> _Task brief_
Would you reproduce the entries exactly, including every line?

*** Input ***

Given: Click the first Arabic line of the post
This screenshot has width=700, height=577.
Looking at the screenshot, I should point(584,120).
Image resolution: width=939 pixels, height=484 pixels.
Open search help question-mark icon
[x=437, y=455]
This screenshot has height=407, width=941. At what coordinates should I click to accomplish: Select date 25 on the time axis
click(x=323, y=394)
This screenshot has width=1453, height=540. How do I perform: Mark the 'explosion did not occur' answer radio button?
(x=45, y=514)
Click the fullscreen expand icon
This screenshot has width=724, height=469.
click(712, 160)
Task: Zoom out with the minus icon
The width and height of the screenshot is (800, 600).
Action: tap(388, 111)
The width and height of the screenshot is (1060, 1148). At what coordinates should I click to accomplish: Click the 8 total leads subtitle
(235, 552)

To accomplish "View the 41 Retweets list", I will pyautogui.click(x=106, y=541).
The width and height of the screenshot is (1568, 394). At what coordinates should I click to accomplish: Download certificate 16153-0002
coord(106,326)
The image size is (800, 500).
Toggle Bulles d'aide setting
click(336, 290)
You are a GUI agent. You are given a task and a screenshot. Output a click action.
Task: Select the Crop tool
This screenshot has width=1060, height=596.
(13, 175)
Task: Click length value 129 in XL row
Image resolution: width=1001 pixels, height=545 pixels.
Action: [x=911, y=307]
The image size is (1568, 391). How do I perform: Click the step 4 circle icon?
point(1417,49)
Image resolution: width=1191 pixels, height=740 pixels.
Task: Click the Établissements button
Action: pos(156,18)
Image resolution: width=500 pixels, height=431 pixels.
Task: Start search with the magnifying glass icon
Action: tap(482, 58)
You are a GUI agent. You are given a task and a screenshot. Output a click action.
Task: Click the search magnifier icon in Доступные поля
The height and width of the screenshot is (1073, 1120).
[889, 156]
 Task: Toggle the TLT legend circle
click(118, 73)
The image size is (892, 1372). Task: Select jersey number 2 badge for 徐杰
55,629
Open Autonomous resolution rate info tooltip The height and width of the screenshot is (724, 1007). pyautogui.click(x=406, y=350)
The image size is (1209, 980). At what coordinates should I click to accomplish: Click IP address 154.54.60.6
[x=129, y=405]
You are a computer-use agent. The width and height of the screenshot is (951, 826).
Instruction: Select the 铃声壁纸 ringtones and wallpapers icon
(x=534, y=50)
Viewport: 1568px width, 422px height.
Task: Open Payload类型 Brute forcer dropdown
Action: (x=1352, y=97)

*** End of Input ***

> _Finished exercise_
Given: Click the first Arabic line of the post
This screenshot has width=700, height=577.
Looking at the screenshot, I should point(584,120).
Image resolution: width=939 pixels, height=484 pixels.
Open search help question-mark icon
[x=437, y=455]
This screenshot has height=407, width=941. At what coordinates should I click to accomplish: Select date 25 on the time axis
click(x=323, y=394)
This screenshot has width=1453, height=540. How do I perform: Mark the 'explosion did not occur' answer radio button?
(x=45, y=514)
Click the fullscreen expand icon
This screenshot has width=724, height=469.
click(712, 160)
Task: Zoom out with the minus icon
The width and height of the screenshot is (800, 600).
Action: tap(388, 111)
The width and height of the screenshot is (1060, 1148). At what coordinates should I click to accomplish: Click the 8 total leads subtitle
(235, 552)

To accomplish "View the 41 Retweets list", I will pyautogui.click(x=106, y=541).
The width and height of the screenshot is (1568, 394). At what coordinates should I click to accomplish: Download certificate 16153-0002
coord(106,326)
The image size is (800, 500).
Toggle Bulles d'aide setting
click(336, 290)
You are a GUI agent. You are given a task and a screenshot. Output a click action.
Task: Select the Crop tool
This screenshot has width=1060, height=596.
(13, 175)
Task: Click length value 129 in XL row
Image resolution: width=1001 pixels, height=545 pixels.
Action: [x=911, y=307]
The image size is (1568, 391). How do I perform: Click the step 4 circle icon?
point(1417,49)
Image resolution: width=1191 pixels, height=740 pixels.
Task: Click the Établissements button
Action: pos(156,18)
Image resolution: width=500 pixels, height=431 pixels.
Task: Start search with the magnifying glass icon
Action: tap(482, 58)
You are a GUI agent. You are given a task and a screenshot. Output a click action.
Task: Click the search magnifier icon in Доступные поля
The height and width of the screenshot is (1073, 1120).
[889, 156]
 Task: Toggle the TLT legend circle
click(118, 73)
The image size is (892, 1372). Task: Select jersey number 2 badge for 徐杰
55,629
Open Autonomous resolution rate info tooltip The height and width of the screenshot is (724, 1007). pyautogui.click(x=406, y=350)
The image size is (1209, 980). At what coordinates should I click to accomplish: Click IP address 154.54.60.6
[x=129, y=405]
You are a computer-use agent. The width and height of the screenshot is (951, 826).
Instruction: Select the 铃声壁纸 ringtones and wallpapers icon
(x=534, y=50)
Viewport: 1568px width, 422px height.
Task: Open Payload类型 Brute forcer dropdown
Action: (x=1352, y=97)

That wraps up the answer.